Quando, diante de um perigo iminente que põe sua vida em risco – como o enfrentamento com bandidos fortemente armados – um policial se mostra incapaz de esboçar reação e literalmente paralisa, os companheiros de farda costumam dizer que ele "colou placa". A gíria policial, na verdade, classifica de forma depreciativa uma das estratégias de defesa involuntárias mais frequentes de animais diante do perigo. O que uma equipe de pesquisadores agora confirmou em laboratório foi que a reação é também frequente em seres humanos. Os resultados foram objeto de um artigo científico, publicado recentemente no periódico Biological Psychology , do grupo Elsevier, também disponível em versão on-line.
Como explicam os professores Eliane Volchan, do Instituto de Biofísica, e Ivan Figueira, do Instituto de Psiquiatria, ambos da Universidade Federal do Rio de Janeiro (UFRJ), em projeto que uniu seus colegas das universidades Federal Fluminense (UFF), Federal de Ouro Preto (Ufop) e da Fundação Oswaldo Cruz (Fiocruz), trata-se de uma reação involuntária do organismo e bem mais comum do que se imagina. É, por exemplo, o que acontece muitas vezes com mulheres vítimas de estupro. "Muitas delas passam a se sentir culpadas, especialmente quando lhes perguntam por que não gritaram ou por que não lutaram, quando, na verdade, não teriam a menor condição para isso", dizem os pesquisadores.
Reação já descrita na literatura, a imobilidade tônica é uma das estratégias involuntárias de defesa bastante difundida em várias espécies. "Na natureza, é uma reação adaptativa, com que alguns animais conseguem escapar de um predador. Imóveis, sem se debater, muitas vezes eles provocam o desinteresse do predador e passam a ter maiores chances de sobrevivência", explica Volchan.
Em cima, o gráfico mostra a imobilidade do corpo. Na figura inferior, há maior movimentação corporal. |
O que a pesquisa de Volchan e colaboradores, desenvolvida com apoio da FAPERJ, por meio do Edital de Apoio a Instituições de Ensino e Pesquisa Sediadas no Estado do Rio de Janeiro, procurou comprovar é como essa mesma reação acontece nos seres humanos. "Isso pode ser particularmente importante para, num segundo momento, se traçar formas de diagnóstico e de tratamento para pacientes com transtorno de estresse pós-traumático", analisa a pesquisadora. "Publicamos recentemente análises da relação entre a ocorrência da paralisia durante o evento traumático e a gravidade dos sintomas deste transtorno", afirma Volchan, que é Cientista do Nosso Estado.
Parte integrante da cascata defensiva do organismo, a imobilidade tônica é o auge de uma situação de extremo estresse. "A pesquisa foi realizada em vítimas de violência urbana, cerca de metade delas pacientes com transtorno de estresse pós-traumático em tratamento no Instituto de Psiquiatria da UFRJ. Utilizando uma plataforma de força, foram medidas as oscilações de postura de cada voluntário ao ouvir a gravação com o relato da situação de risco de vida que ele havia vivenciado", relata Figueira.

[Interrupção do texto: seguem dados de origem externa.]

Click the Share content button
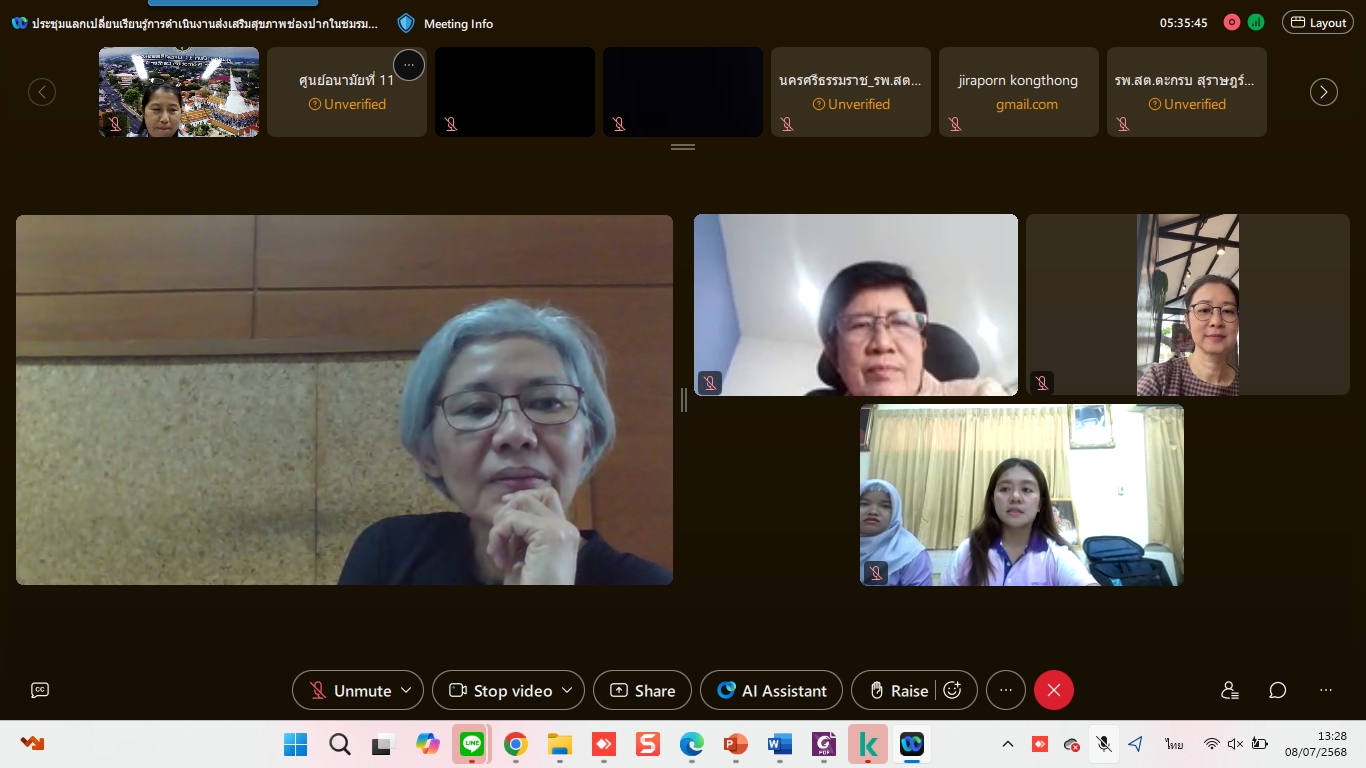Screen dimensions: 1366x768 coord(642,690)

Como explicam os pesquisadores, ao ouvir sua experiência pessoal, alguns voluntários revivem toda a situação e voltam a ter reação de paralisia.

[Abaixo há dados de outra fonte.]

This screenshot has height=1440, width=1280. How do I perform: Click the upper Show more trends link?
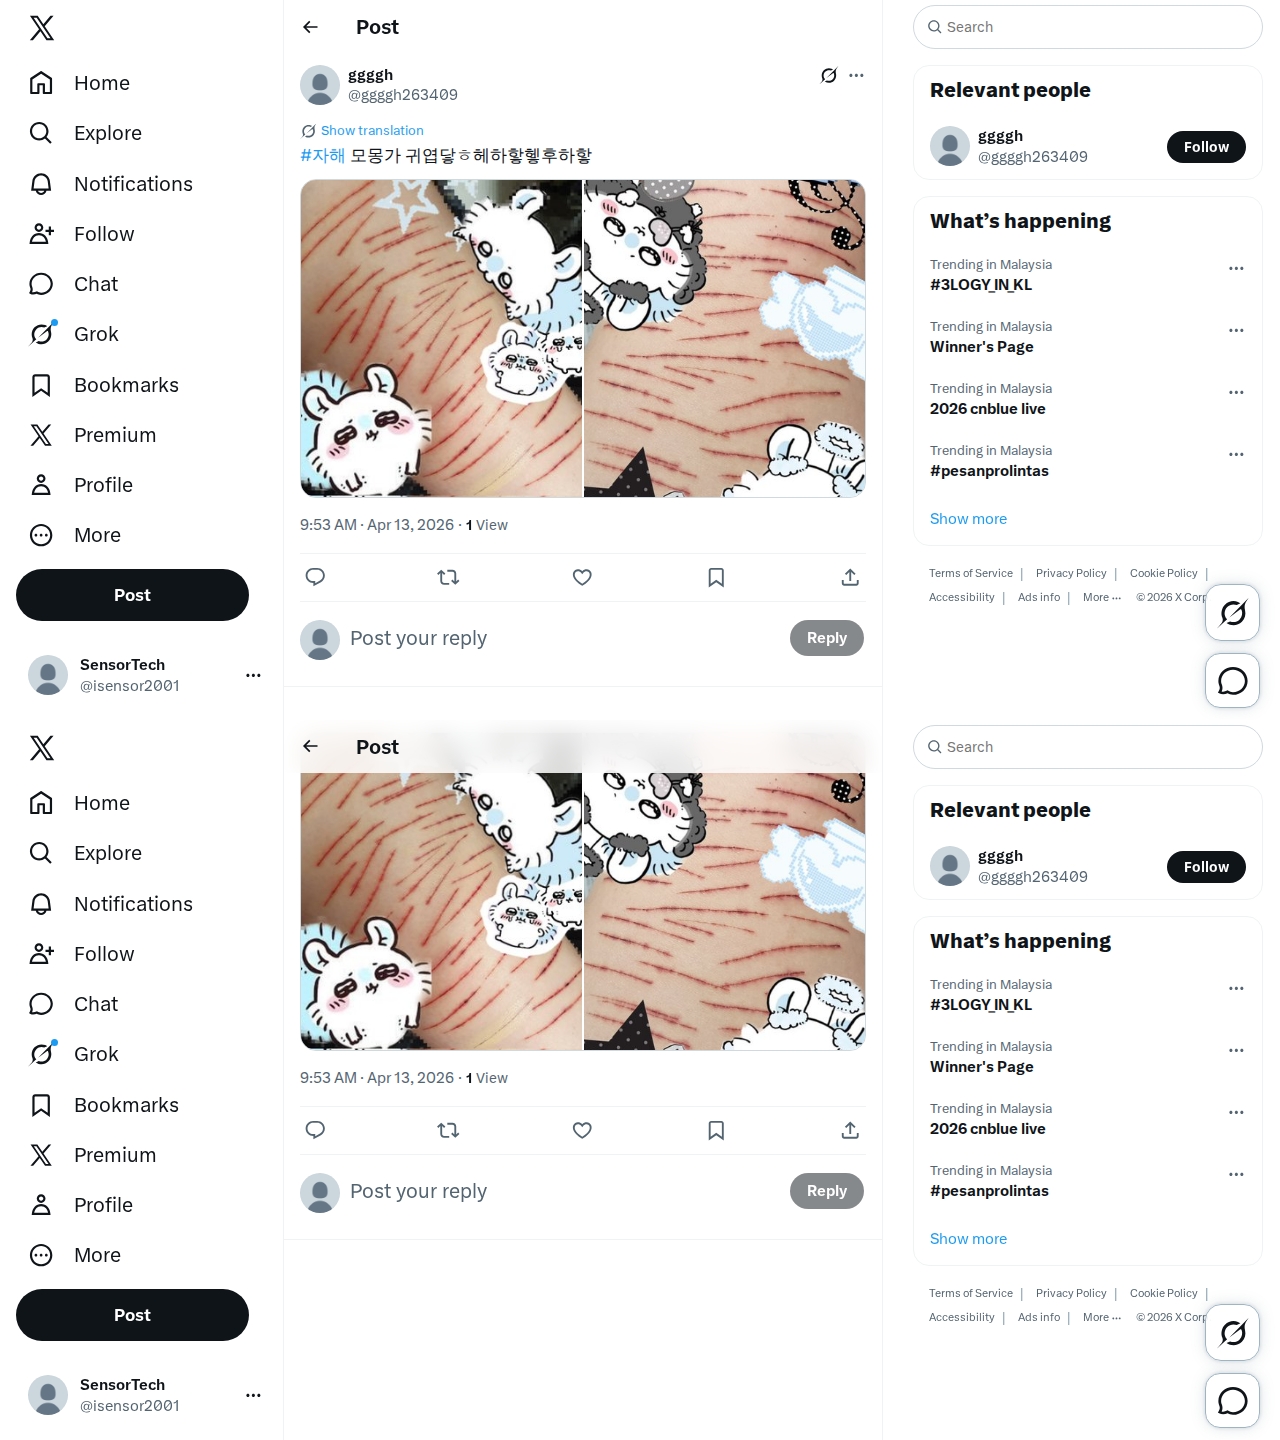[968, 519]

"Na plataforma de força, pudemos constatar de forma evidente essa reação, já que o equipamento mostrou que a área de oscilação corporal se apresentava extremamente reduzida, sinalizando imobilidade. Além disso, esta imobilidade era acompanhada de uma aceleração dos batimentos cardíacos", explica Figueira. Entre os pacientes com transtorno de estresse pós-traumático a reação de imobilidade tônica foi mais frequente e mais intensa do que os que não apresentavam esse quadro.
Esse tipo de reação escapa ao controle voluntário e, em geral, aumenta as chances de sobrevivência em uma situação de risco intenso. "Contudo, em alguns contextos, ela pode ser desvantajosa. Em desastres, como incêndios, desmoronamentos ou queda de avião, a paralisia involuntária pode impedir que as pessoas escapem", diz Volchan.
"O estudo mostrou que a imobilidade tônica é uma reação automática e incontrolável frente a ameaças extremas, que todos nós podemos apresentar. O reconhecimento da existência de imobilidade tônica em humanos, ainda incipiente, é um passo essencial para aliviar a culpa e o preconceito associados à sua ocorrência", resumem os pesquisadores.